Mouse vas deferens protein (MVDP) is a major androgen-dependent protein of deferential fluid. It is specifically expressed in the epithelium of the mouse vas deferens. Its amino acid sequence as deduced from the nucleotidic sequence of its cDNA does not possess a signal sequence characteristic of secretory proteins. In vitro, transcription of MVDP cDNA followed by translation of mRNA in the rabbit reticulocyte system, in the absence or the presence of microsomes, demonstrated that there was no internalization of MVDP into microsomes that could protect it from degradation by proteinase K; this confirmed the absence of signal sequence. Moreover, MVDP has its NH2-terminus blocked. To understand how MVDP can be exported, its ultrastructural distribution and secretion process were analyzed by means of electron microscopy.
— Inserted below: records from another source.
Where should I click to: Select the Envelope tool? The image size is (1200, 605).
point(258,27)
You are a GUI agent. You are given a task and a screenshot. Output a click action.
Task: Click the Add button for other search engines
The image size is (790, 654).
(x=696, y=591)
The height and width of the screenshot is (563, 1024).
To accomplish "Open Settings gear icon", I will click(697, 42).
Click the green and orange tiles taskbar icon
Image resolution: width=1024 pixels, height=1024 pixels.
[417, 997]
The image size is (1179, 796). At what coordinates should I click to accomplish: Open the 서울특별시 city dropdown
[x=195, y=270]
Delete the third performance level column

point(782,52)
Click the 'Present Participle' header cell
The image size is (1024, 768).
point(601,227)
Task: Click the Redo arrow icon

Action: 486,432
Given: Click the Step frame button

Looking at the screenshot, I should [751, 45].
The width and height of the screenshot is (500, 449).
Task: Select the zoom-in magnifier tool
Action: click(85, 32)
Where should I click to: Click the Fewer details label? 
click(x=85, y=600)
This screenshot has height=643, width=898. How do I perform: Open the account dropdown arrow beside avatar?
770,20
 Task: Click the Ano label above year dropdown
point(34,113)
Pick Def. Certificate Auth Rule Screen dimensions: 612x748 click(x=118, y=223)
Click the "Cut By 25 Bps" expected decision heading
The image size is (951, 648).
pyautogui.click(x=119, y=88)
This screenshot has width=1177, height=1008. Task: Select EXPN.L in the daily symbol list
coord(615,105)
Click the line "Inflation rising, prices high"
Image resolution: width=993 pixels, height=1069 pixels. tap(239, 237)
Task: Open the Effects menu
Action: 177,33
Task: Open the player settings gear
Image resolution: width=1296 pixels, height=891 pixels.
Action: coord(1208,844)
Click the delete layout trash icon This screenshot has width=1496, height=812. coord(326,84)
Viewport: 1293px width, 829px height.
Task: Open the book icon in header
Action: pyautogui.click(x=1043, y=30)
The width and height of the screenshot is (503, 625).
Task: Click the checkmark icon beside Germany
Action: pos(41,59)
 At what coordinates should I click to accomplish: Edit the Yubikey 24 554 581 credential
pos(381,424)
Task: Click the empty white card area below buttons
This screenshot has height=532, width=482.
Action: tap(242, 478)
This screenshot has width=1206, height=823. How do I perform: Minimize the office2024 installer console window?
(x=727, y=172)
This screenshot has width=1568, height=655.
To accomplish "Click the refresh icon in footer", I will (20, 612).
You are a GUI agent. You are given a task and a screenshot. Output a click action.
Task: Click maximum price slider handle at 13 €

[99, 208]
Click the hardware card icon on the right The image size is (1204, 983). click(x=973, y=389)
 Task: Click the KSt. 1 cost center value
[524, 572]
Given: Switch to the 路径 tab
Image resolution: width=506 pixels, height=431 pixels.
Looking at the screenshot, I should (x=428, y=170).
Immunolocalization of MVDP revealed that it was distributed in the whole cytoplasm; it was never detected in the lumen of endoplasmic reticulum, Golgi apparatus, or vesicles but was abundant in apical protrusions and in the fluid, where it was associated with cellular material undergoing degradation. These data clearly demonstrated that exportation of MVDP into the luminal fluid does not occur in the classical manner for secretory proteins but rather involves an apocrine secretion process.